Sophisticated feature extraction methods are also required in the case of mining symbolic information like text, for which no evident automatically available semantic features exist. Similarity relations computed based on the forms of the words would convey almost no information about the meaning and use of the words. Contextual information can, however, be used for constructing useful similarity relationships for textual data [Ritter and Kohonen, 1989]. A system that utilizes representations of the ``average context'' of words to represent the words, and suitably processed word category histograms to represent documents is discussed in Publications 3, 4, 5, and 6.

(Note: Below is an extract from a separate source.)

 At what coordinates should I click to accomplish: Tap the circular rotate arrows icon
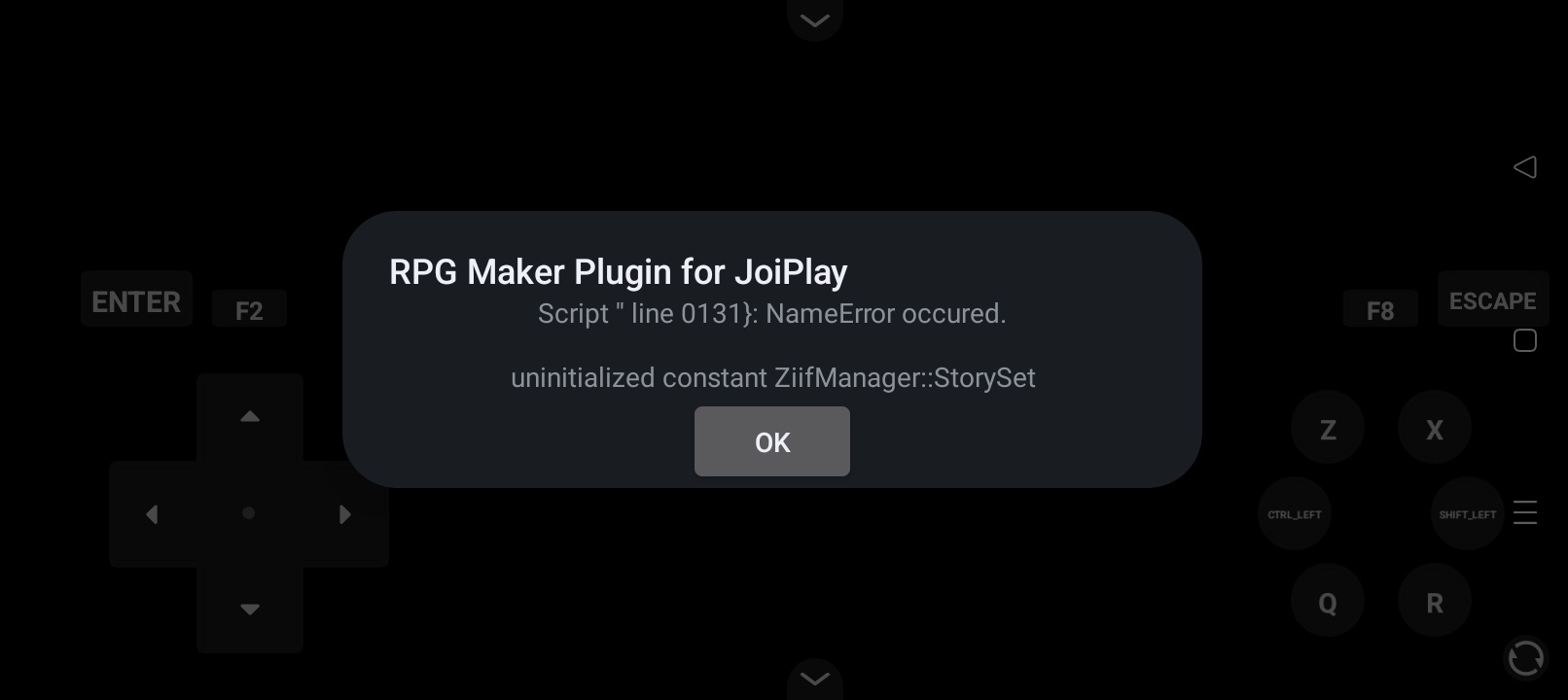coord(1525,658)
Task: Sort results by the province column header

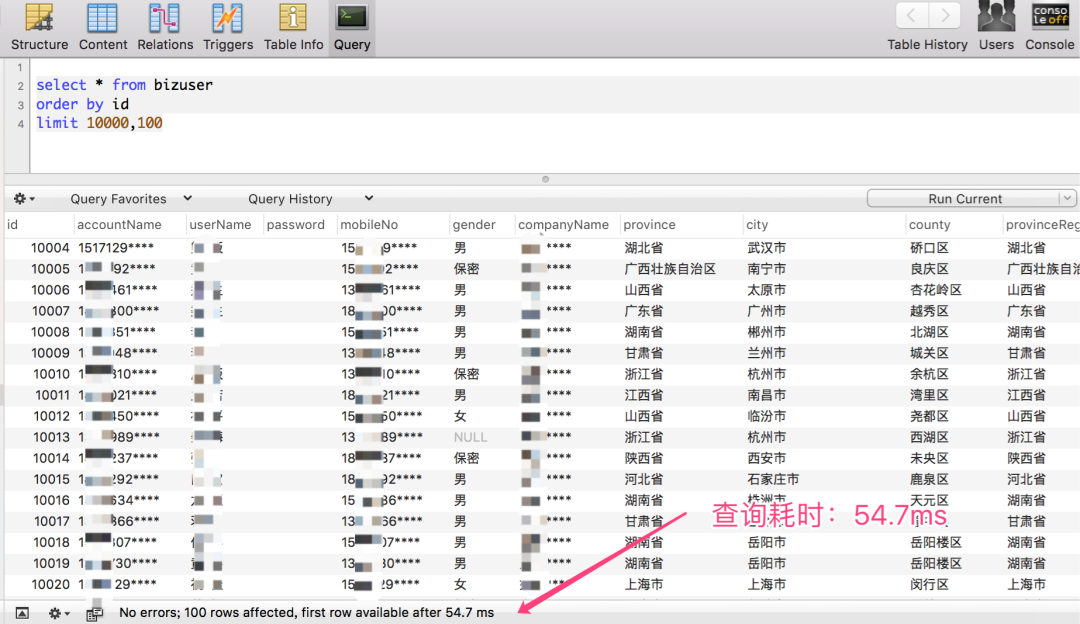Action: (x=650, y=225)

Besides the choice of the features, their scaling must also be chosen before applying the SOM algorithm. If there exists knowledge of the relative importance of the components of the data items, the corresponding dimensions of the input space can be scaled according to this information. The importance may in some applications be estimated automatically by, for example, an entropy-based criterion (Publication 4). If no such criterion is available the variance of all components may be scaled to an equal value as was done in Publication 2.
The importance of choosing a set of indicators that describes the phenomenon of interest and nothing else, and proper scaling of the indicators cannot be overstressed. Even the best analysis methods cannot overcome all mistakes made at this stage.